Ja, Ihr deutschen Männer, laßt uns handeln! So lange unsere Gerichte nicht nach den deutschen Grundrechten erkennen wollen, laßt uns selbst nach ihnen zu Recht erkennen! Sage es Jeder dem Andern, leise unter vier Augen, oder kühn und laut zu Allen, wie ich’s hier thue – sagt es von den Fenstern und Dächern herab: ich werde von nun an keinen Rechtsspruch anerkennen, keiner Anordnung Folge leisten, keinem Befehle gehorchen, welcher den Grundrechten, der Reichsverfassung entgegen ist! Laßt uns Alle, laßt das ganze deutsche Volk schwören: daß keine Erlasse, keine Befehle, keine Gewalt, auch nicht die der Bajonnete, diesen Vorsatz erschüttern sollen.

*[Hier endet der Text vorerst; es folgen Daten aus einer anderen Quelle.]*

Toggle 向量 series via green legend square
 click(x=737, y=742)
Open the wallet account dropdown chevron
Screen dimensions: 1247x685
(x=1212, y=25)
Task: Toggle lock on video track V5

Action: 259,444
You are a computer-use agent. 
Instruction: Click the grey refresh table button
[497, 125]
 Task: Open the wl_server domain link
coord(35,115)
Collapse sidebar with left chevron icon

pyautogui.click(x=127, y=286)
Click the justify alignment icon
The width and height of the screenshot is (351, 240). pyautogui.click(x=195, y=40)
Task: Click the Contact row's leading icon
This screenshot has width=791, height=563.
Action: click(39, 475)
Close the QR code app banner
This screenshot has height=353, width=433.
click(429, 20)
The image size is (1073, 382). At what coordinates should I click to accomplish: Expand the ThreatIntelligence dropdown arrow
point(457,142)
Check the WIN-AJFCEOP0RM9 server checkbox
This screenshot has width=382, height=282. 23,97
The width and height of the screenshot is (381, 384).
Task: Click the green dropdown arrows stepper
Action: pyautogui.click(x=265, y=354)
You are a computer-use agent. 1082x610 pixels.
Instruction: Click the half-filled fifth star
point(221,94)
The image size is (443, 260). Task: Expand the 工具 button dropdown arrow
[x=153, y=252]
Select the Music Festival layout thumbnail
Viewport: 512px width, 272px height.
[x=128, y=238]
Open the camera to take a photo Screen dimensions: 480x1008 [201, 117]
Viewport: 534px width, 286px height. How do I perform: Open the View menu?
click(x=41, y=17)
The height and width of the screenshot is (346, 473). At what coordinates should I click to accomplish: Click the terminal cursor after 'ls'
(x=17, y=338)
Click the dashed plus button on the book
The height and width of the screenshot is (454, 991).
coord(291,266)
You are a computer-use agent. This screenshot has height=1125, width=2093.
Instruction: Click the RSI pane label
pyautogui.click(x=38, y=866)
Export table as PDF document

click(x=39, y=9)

Dann wollen wir auch gleich mit männlichem Ernste von PreuBens König fordern: daß er sein vaterlandfeindliches Ministerium sofort entlasse, es ins Exil schicke. Laßt uns mit unerschütterlicher Festigkeit fordern: daß dieser König unsere Grundrechte und unsere Reichsverfassung anerkenne , wie es der König von Würtemberg gethan, wie er’s hat thun müssen; und daß er als erwählter erster Beamter des Volkes, als gewählter Kaiser, diese unsere Verfassung durchführe, treu und kräftig. Dieser durch die Wahl des Volkes so hochgeehrte Mann muß die Kaiserkrone annehmen! Thut er’s nicht, so ist er ein offener Verräther am deutschen Volke. Dieser Mann er muß mit dieser Würde zu Ehren kommen oder an der Weigerung ehrlos untergehen er, der König und sein Haus, die ganze Hohenzollern’sche Dynastie! […]“

Die begeisterte Zustimmung der vielen tausend Zuhörer hatte jeden Theil dieser Rede unterbrochen. Beim Schlusse wurde ich auf den Schultern der Landwehrmänner von der Rednertribüne getragen. Es wurde dann noch beschlossen, am nächsten Tage der Regierung in Düsseldorf die schon einstimmig angenommene. „Erklärung“ zur schleunigsten Vorlage an den König durch eine Deputation von tausend Bürgern zu überbringen. Denselben möge sich noch jeder Gleichgesinnte, mit schwarz-roth-goldenen Schleifen geschmückt, anschließen. Vor Allen beschlossen die Landwehrmänner dann noch in ihrem eigenen Kreise, sich zahlreich daran zu betheiligen, und sich morgen eine Stunde vor der Abfahrt, unter der „Freiheitseiche“ auf dem neuen Markte zu versammeln. – Dr. Höchster und ich selbst waren als Führer der Riesendeputation gewählt worden.